Dear Prudence,
Roughly three months ago, I met a girl who quickly became my girlfriend. I had practically given up on love before meeting her after a series of bad relationships. I am also a woman, and the dating pool in my area is pretty small. With her, though, I find myself wondering how I was lucky enough to find someone like her. She’s funny, independent, ambitious, and everything I hoped for in a partner. I let her know that I regularly see a therapist, and she told me she does the same. She really seemed to prioritize mental wellness. About a month in she started letting me know more about her struggles, which are extremely severe.
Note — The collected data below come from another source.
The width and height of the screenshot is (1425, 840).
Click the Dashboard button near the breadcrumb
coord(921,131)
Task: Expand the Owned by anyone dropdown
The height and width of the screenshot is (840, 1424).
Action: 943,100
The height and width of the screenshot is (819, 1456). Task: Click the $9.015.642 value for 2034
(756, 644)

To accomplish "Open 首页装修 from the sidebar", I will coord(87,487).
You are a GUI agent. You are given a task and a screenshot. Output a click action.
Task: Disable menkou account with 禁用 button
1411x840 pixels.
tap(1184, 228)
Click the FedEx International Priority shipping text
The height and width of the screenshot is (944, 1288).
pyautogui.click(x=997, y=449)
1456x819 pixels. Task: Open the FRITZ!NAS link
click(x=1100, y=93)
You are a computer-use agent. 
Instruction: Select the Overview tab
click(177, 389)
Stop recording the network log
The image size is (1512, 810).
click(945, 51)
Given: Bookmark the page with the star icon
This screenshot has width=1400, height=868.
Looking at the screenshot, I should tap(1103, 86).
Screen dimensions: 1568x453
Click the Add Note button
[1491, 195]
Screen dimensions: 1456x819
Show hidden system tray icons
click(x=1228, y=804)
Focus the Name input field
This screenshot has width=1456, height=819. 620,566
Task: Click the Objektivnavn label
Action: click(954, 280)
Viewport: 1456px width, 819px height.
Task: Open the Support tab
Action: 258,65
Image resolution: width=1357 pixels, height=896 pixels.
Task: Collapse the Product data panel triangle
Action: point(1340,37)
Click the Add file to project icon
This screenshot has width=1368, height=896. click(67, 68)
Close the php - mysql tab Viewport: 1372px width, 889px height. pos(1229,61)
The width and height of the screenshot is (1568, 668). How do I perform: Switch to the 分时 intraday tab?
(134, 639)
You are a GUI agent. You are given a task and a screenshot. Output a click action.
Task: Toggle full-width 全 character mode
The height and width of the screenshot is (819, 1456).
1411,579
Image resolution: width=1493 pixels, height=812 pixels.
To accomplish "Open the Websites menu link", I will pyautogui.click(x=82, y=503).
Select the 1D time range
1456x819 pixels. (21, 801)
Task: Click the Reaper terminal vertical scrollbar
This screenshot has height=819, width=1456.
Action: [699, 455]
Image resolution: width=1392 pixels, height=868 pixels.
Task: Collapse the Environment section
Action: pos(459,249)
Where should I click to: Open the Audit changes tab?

This didn’t impact my view of her, although she expected it to. After confiding in me, she now has lengthy, unexpected breakdowns two to three times a week, if not more. This only got worse when her therapist took a monthlong hiatus while sorting out child care arrangements.
In lieu of a therapist she leaned pretty hard on me. If I’m not physically there she’ll call me and cry over the phone. When I offer sympathy or resources, she rejects it. I was starting to feel pretty helpless, then she revealed to me that she stopped taking her medication while her therapist was away. She still refuses to take it now that they have resumed sessions. She told me she lies to her therapist and says everything’s fine. I understand things are hard for her now, but I don’t know what to do. I love her, and I care for her. Afterwards she always apologizes for pushing me away after asking for help, but it’s really starting to eat at my own mental health. I can’t keep playing therapist! I’m worried though that if I set a boundary, she’ll just bottle things up entirely and make things harder on herself. What do I do?